W hicie 22. Kolejki Ekstraklasy Cracovia zremisowała u siebie z Jagiellonią Białystok 2:2. Potknięcie mistrzów Polski wykorzystał Lech, odskakując "Jadze" na dwa punkty. W Krakowie nie brakowało kontrowersji sędziowskich.


Adrian Siemieniec o kontrowersji z meczu z Cracovią: Byłem w pokoju sędziów, by o tym porozmawiać

Tomasz Jasik: Remis z mistrzem Polski nie przynosi nam wstydu, ale nas nie cieszy
Jagiellonia zagrała koncertowo zwłaszcza w I połowie, gdy całkowicie zdominowała "Pasy". Potwierdziła to golami Darko Churlinova i Jesusa Imaza. Kwadrans po przerwie trener Tomasz Jasik, zastępujący chorego Dawida Kroczka, wprowadził dwie zmiany, które napędziły Cracovię. Błysnął zwłaszcza 17-letni wychowanek Fabian Bzdyl, który pięknym strzałem z dystansu 26 m zdobył kontaktową bramkę, a później, po rzucie rożnym, strzałem głową wyrównał Mick van Buren.

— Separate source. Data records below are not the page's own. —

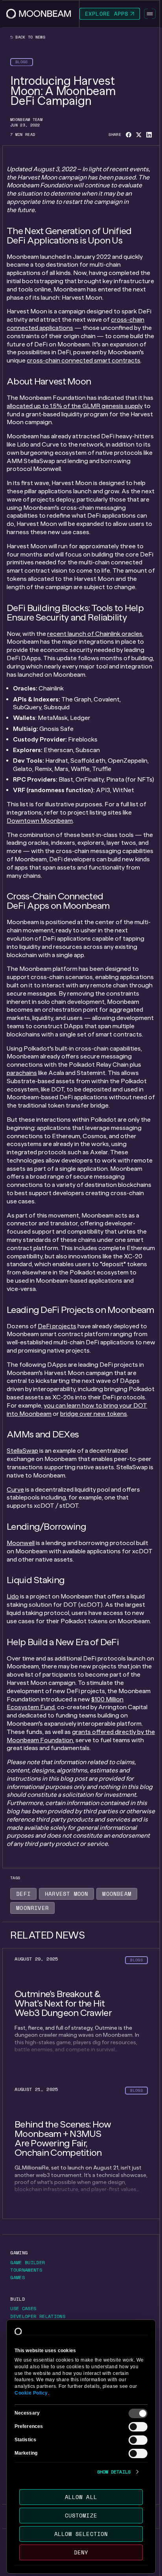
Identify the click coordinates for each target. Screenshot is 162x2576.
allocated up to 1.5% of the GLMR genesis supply (75, 406)
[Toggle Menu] (150, 14)
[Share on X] (139, 134)
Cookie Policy (31, 2393)
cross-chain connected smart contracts (83, 360)
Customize (81, 2515)
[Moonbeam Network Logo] (38, 13)
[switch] (138, 2426)
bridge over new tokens (93, 1413)
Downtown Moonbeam (40, 820)
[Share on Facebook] (128, 134)
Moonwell (21, 1543)
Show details (114, 2472)
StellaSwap (22, 1450)
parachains (22, 1073)
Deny (81, 2552)
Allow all (81, 2497)
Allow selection (81, 2534)
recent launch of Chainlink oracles (94, 633)
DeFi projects (57, 1326)
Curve (15, 1489)
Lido (13, 1596)
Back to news (29, 37)
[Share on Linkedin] (149, 134)
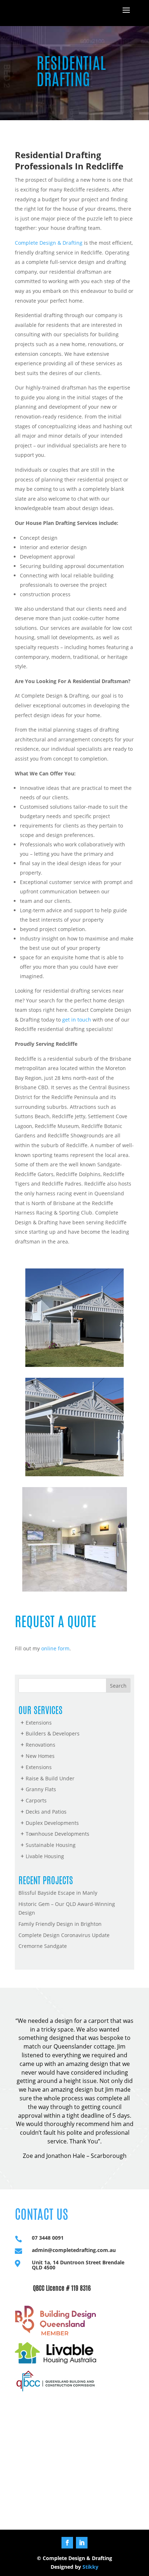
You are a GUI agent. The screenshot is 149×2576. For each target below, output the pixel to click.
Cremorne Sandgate (42, 1945)
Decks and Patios (46, 1811)
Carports (36, 1800)
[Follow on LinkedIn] (82, 2542)
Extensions (39, 1722)
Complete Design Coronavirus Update (64, 1935)
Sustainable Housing (51, 1844)
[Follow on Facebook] (67, 2542)
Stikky (90, 2566)
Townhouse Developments (57, 1833)
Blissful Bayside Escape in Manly (57, 1892)
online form (55, 1648)
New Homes (40, 1755)
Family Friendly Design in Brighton (60, 1923)
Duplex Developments (52, 1822)
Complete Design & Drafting (48, 242)
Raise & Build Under (50, 1778)
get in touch (76, 1019)
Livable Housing (45, 1856)
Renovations (40, 1744)
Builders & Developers (53, 1733)
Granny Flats (41, 1789)
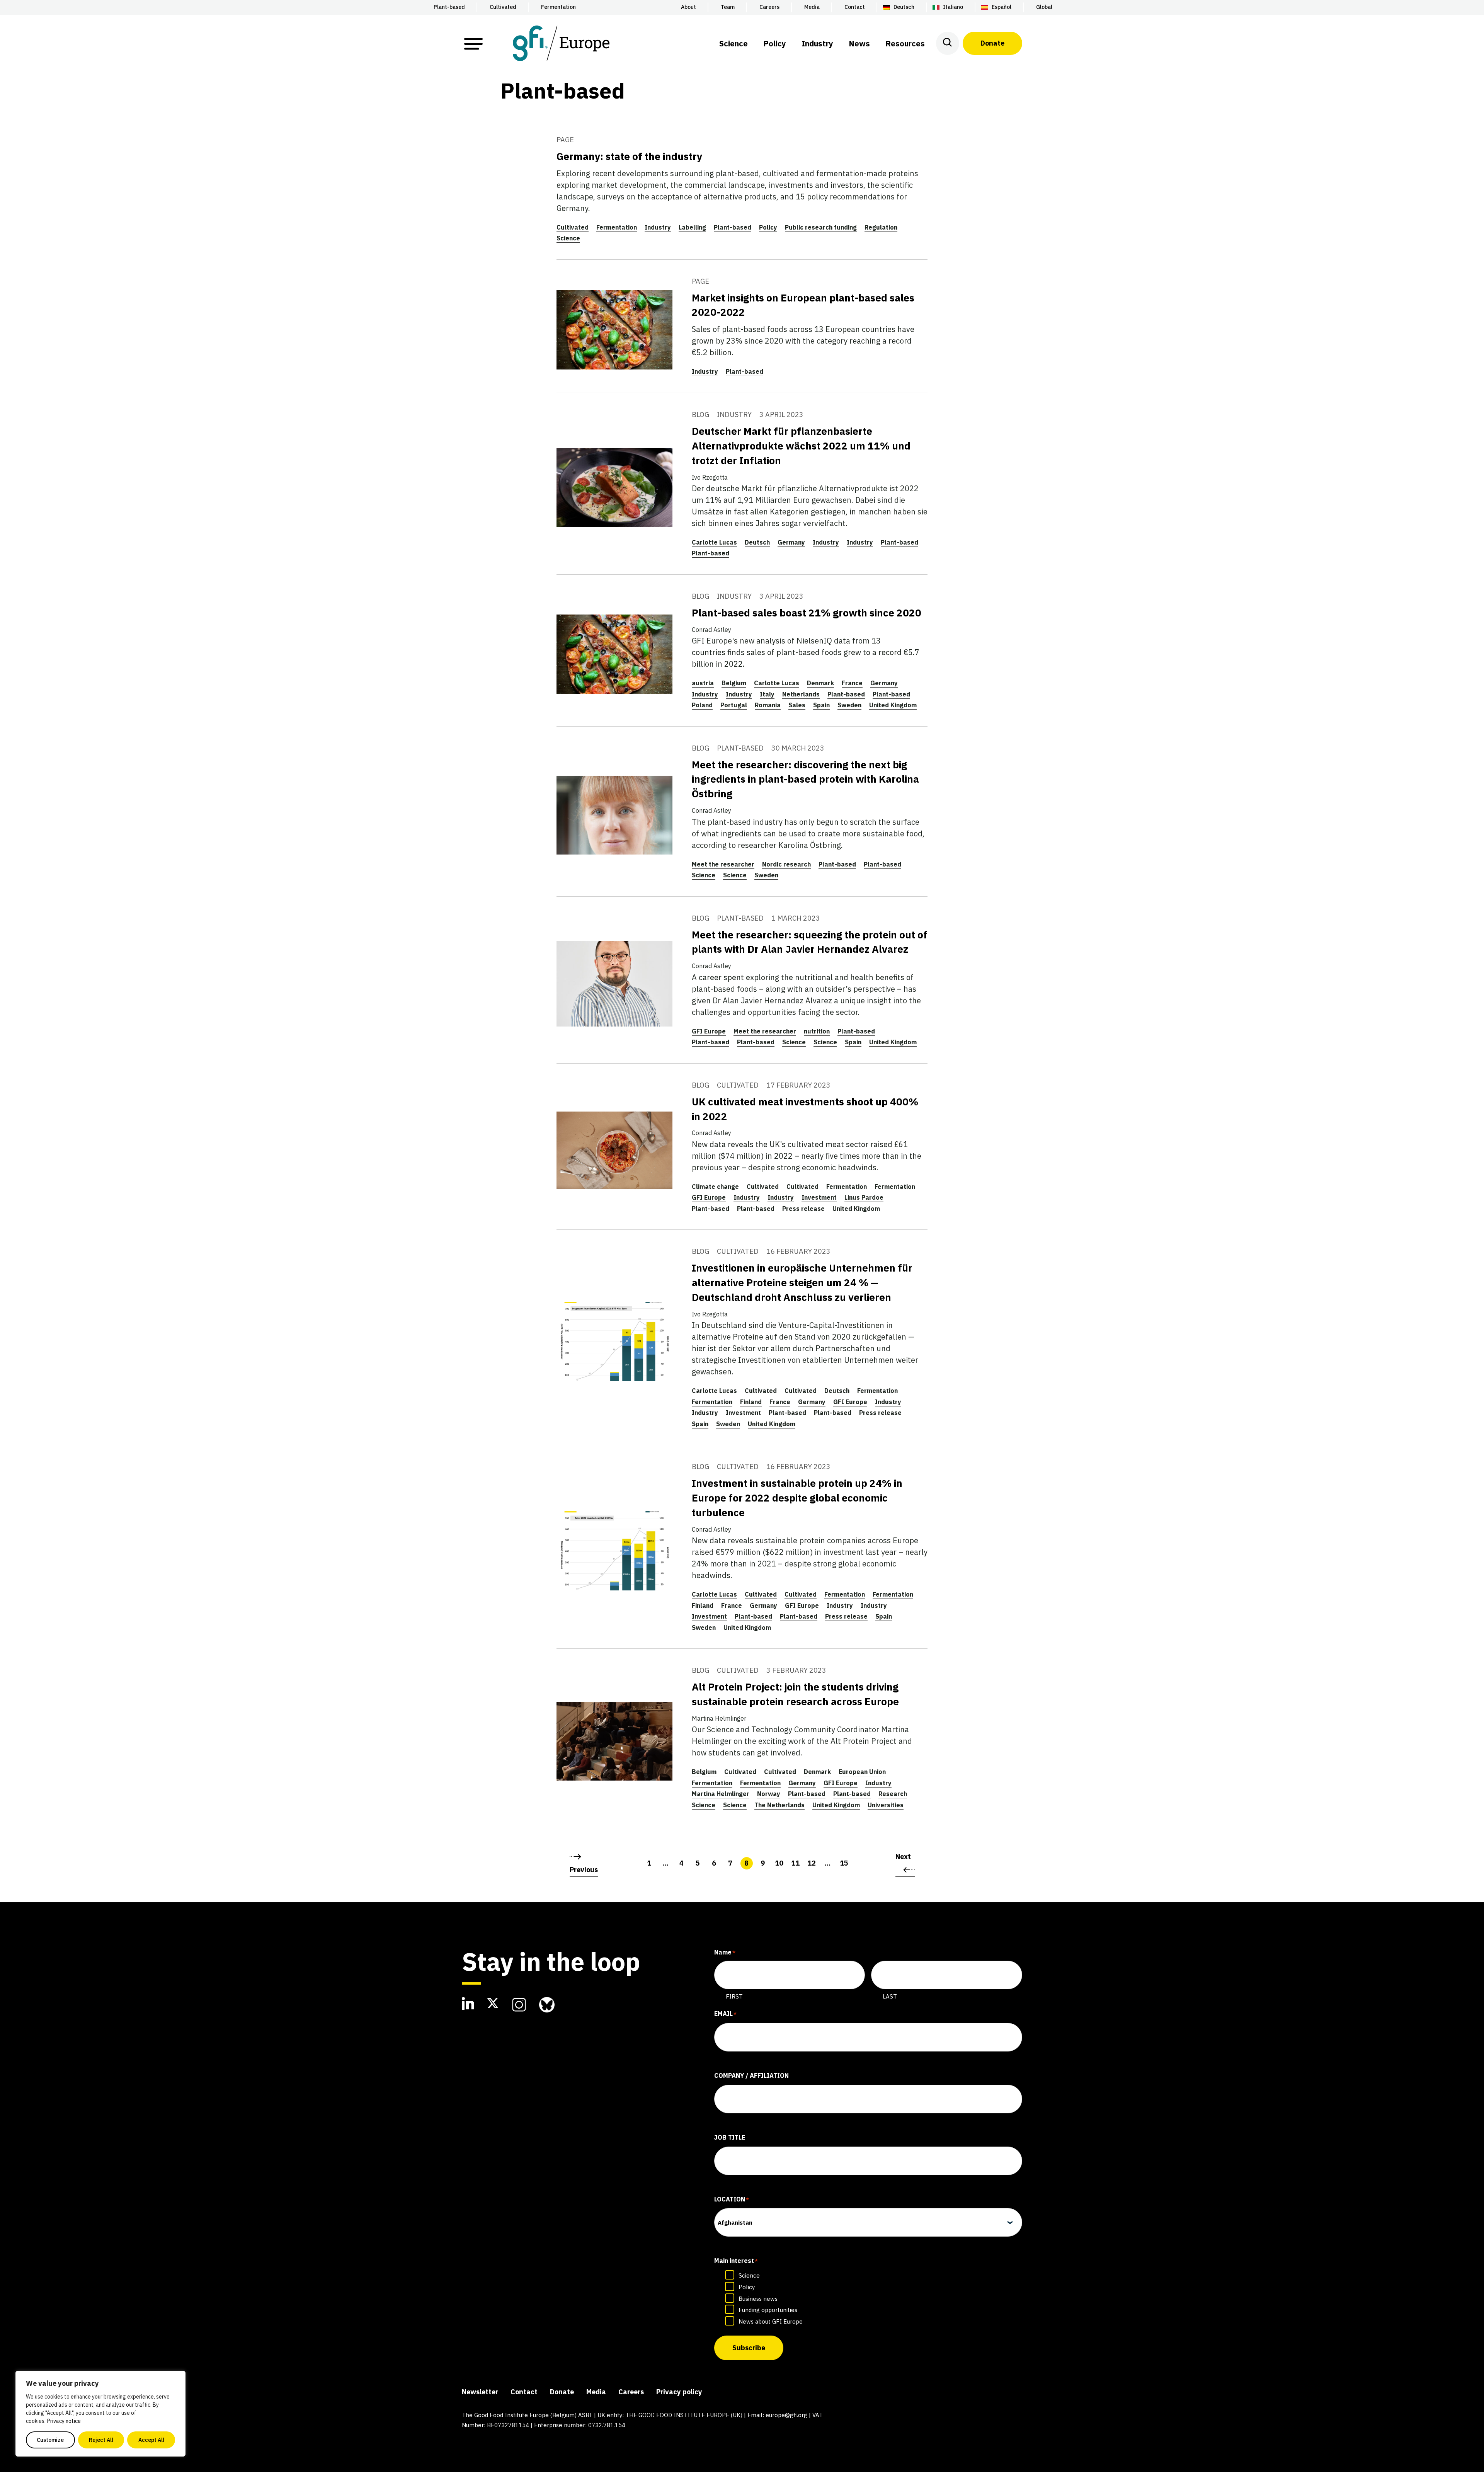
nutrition (817, 1031)
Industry (658, 227)
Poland (702, 705)
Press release (803, 1208)
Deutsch (757, 542)
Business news (758, 2298)
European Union (862, 1772)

ZOBACZ TAKŻE: Remis Jagiellonii z Cracovią. Nie będzie prowadzenia w tabeli Ekstraklasy
W spotkaniu nie brakowało kontrowersji. Czy sędziowie popełnili błąd nie decydując się na wykluczenie Otara Kakabadze za atak podeszwą na stopę piłkarza "Jagi" Tomasa Costy? Daniel Stefański nie zakwalifikował tego zagrania jako faul na czerwoną kartkę, Gruzinowi pokazał tylko żółtą. Stefański miał prawo nie zauważyć, na ile brutalne było to zagranie. Sęk w tym, że nie wezwał go przed monitor także sędzia VAR Kamil Sylwestrzak, który miał dostępne wszelkie powtórki. Zdjęcia z zajścia z faulu Kakabadze na Coście szybko obiegły internet, niektórzy kibice odsyłali sędziego Sylwestrzaka do okulisty.
Polsat Sport zapytał trenera Adriana Siemieńca o to, jak ocenia tę kontrowersję.

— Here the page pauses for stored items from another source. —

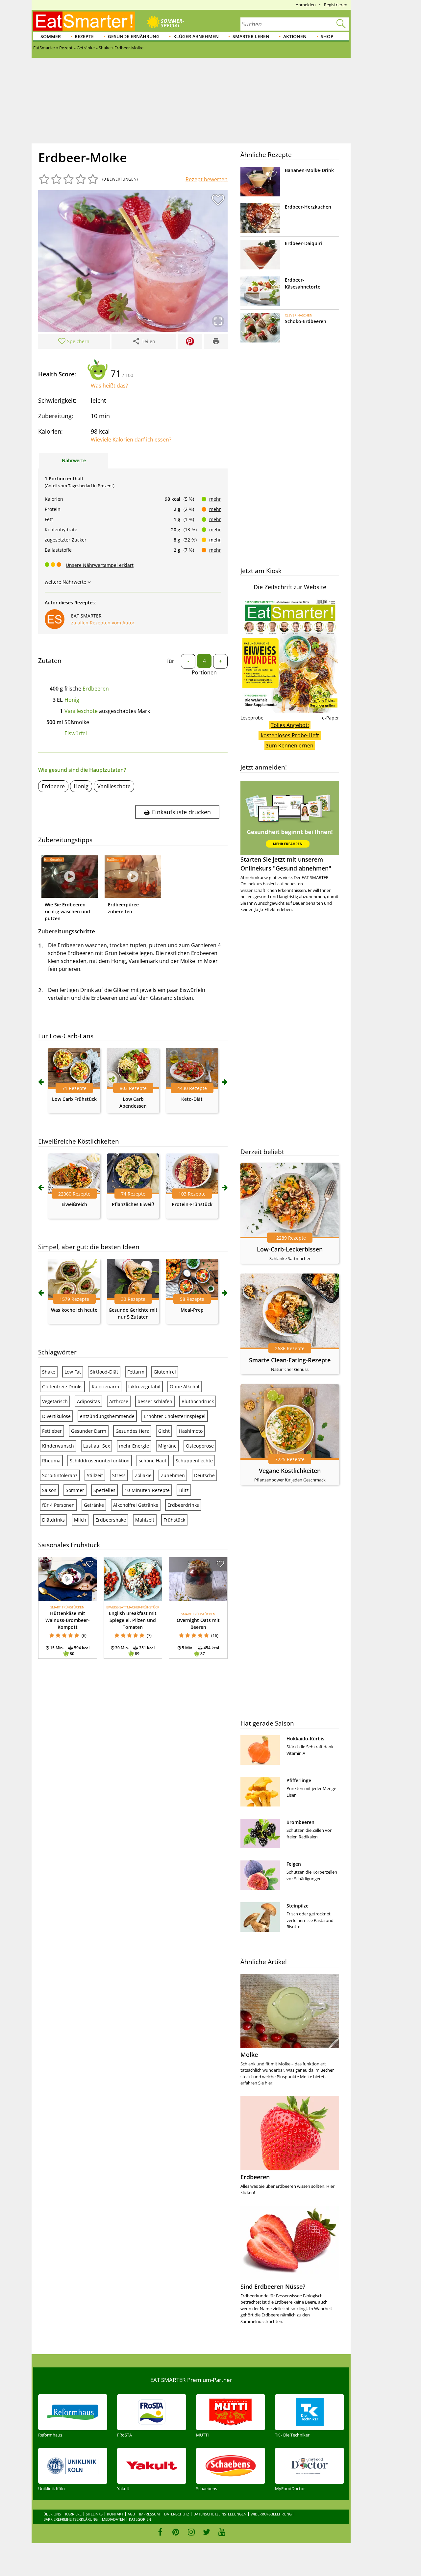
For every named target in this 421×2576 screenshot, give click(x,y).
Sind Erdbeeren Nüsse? (272, 2286)
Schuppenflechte (194, 1460)
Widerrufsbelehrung (271, 2514)
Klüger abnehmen (196, 36)
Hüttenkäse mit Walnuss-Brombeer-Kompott (67, 1620)
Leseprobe (251, 718)
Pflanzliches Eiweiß (133, 1204)
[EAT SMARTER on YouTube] (222, 2532)
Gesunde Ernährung (134, 36)
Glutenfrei (165, 1372)
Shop (327, 36)
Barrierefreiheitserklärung (70, 2519)
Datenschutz (176, 2514)
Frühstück (174, 1520)
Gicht (164, 1431)
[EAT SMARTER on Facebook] (160, 2532)
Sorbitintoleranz (60, 1475)
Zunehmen (173, 1475)
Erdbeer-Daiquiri (303, 243)
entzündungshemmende (107, 1416)
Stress (119, 1475)
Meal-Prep (192, 1310)
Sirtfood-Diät (104, 1372)
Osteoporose (200, 1446)
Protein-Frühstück (192, 1204)
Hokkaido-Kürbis (305, 1738)
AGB (131, 2514)
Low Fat (72, 1372)
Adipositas (88, 1401)
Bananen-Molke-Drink (309, 170)
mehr (215, 499)
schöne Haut (152, 1460)
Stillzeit (95, 1475)
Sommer (50, 36)
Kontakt (115, 2514)
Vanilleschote (81, 711)
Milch (80, 1520)
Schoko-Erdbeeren (305, 321)
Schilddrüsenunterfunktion (100, 1460)
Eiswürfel (75, 733)
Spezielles (104, 1490)
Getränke (94, 1505)
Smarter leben (251, 36)
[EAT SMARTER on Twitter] (206, 2532)
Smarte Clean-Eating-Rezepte (290, 1360)
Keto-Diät (192, 1099)
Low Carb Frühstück (74, 1099)
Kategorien (140, 2519)
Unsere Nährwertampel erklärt (100, 565)
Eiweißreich (74, 1204)
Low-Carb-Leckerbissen (290, 1249)
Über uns (52, 2514)
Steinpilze (297, 1906)
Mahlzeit (144, 1520)
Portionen (204, 672)
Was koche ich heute (74, 1310)
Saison (49, 1490)
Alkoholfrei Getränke (135, 1505)
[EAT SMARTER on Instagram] (191, 2532)
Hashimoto (191, 1431)
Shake (48, 1372)
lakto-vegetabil (144, 1386)
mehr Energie (134, 1446)
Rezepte (84, 36)
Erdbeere (53, 786)
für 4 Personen (58, 1505)
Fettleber (52, 1431)
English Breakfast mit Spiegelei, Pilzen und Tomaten (133, 1620)
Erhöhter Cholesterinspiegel (175, 1416)
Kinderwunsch (58, 1446)
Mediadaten (113, 2519)
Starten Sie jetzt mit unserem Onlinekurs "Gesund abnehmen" (285, 863)
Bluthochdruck (198, 1401)
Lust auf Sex (96, 1446)
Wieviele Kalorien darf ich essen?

- Widziałem ten fragment. Byłem w pokoju sędziów o tym porozmawiać. Ale nie udało się jeszcze przeprowadzić rozmowy na ten temat, bo panowie byli jeszcze przed analizą. Dlatego po konferencji do nich wracam – zapowiedział Siemieniec.
Nie miał pretensji do zespołu, że nie zablokował pięknego strzału z dystansu Fabiana Bzdyla i w ten sposób padła bramka, która uskrzydliła "Pasy".
- Wiadomo, że chcielibyśmy wygrać wszystko, bronić wszystko, zablokować wszystko. Tylko że jeżeli będziemy chcieli wszystko, to permanentnie będziemy rozczarowani i niezadowoleni. Dlatego musimy zachować spokój i rozsądek w tym wszystkim. Wiadomo, że jeśli traci się bramkę, to można było się lepiej zachować i o tym porozmawiamy, ale taki jest sport. Są sytuacje, w których przeciwnik popełni błąd na naszą korzyść, innym razem my popełniamy błąd na korzyść przeciwnika i tyle – analizował trener "Jagi".
Cracovia odrobiła straty, ale na zwycięstwo czeka od 3 listopada.